[Disclaimer: Plot spoiler warning!]
This movie was a delight, with an original story set in beautiful Scandinavia, complete with some unexpected twists and elements not usually seen in a Disney movie. Elsa is a princess born with the unusual ability to turn anything into ice, a skill she develops while playing with her little sister Anna. However, she discovers that she loses control of her talent when she becomes overemotional. This results in an accident in which Anna’s brain is frozen. The magical gnomes are able to unfreeze her brain but must remove Anna’s memory of Elsa’s ability. The overcautious King and Queen seclude the royal family and keep Elsa locked up, even keeping her away from Anna.
As Elsa attempts to keep her ability restrained, she becomes both physically and emotionally inaccessible. Anna, deprived of her sister’s companionship, longs for love and human camaraderie. She thinks she has found it the day that the palace gates are open for Elsa’s coming of age and crowning. But this day teaches Elsa that by keeping her emotions and powers completely restrained for so long, she has completely lost control of both. She escapes into the mountains, where she builds her own ice castle and feels free once again, unwittingly unleashing a powerful ice storm on her people. When Anna follows her and tries to get her to stop the ice storm, Elsa once again loses control of her emotions and powers, sending ice through Anna’s heart. Thus the movie teaches the seemingly contradictory concept that we must express our emotions while also controlling them.

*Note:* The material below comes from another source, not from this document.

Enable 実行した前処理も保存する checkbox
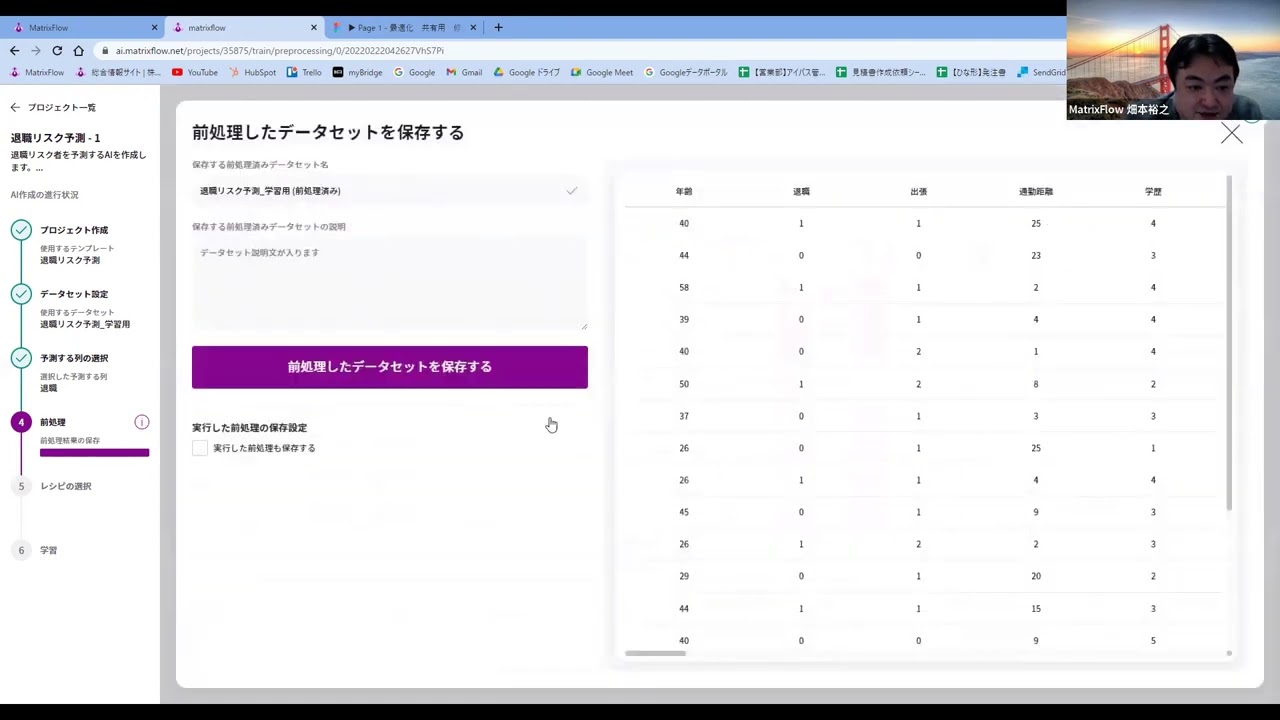 200,448
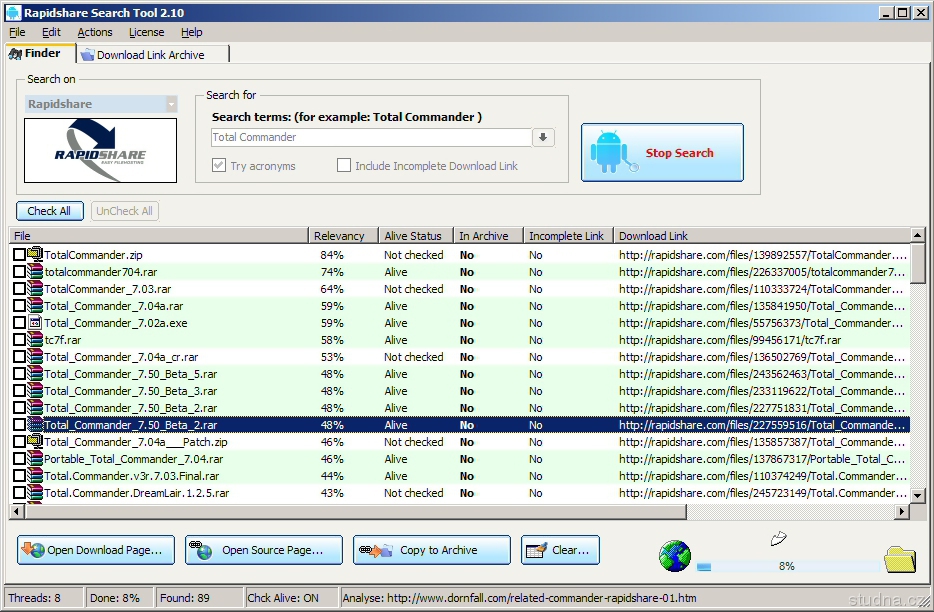
Task: Click the rar icon beside tc7f.rar
Action: click(x=35, y=340)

The magical gnomes tell Anna that the damage can only be undone through an act of true love. She assumes that this must be romantic love, but herein lies some of the movie’s surprises. First, she finds that what she thought was “love at first sight” was deceiving (a lesson not usually taught in animated movies). Second, the love that Anna is looking for to save her does not come from a romantic admirer. Rather, it comes from within, as she risks everything to save Elsa, and both their hearts are thawed. In the end, the sisters save each other from the damage that was done by keeping secrets.
Whereas animated films tend to portray heroes as attractive and villains as ugly and scary looking, this film teaches children that people are not always what they seem. Another very different element of this film is that the characters are neither purely evil nor purely good. The complicated character of Elsa is her own enemy in this film, depicting the internal struggle that is part of the human condition. The love of her sister is what helps her to use her unusual power for good in the end.
Because of the romantic elements and the focus on love between sisters, this film will primarily attract a female audience. However, the snow monster, talking snowman, and talking reindeer will appeal to young boys. The unexpected turns in the plot will keep adult viewers interested as well. Altogether this is a beautifully produced movie with an original story that is appropriate for families.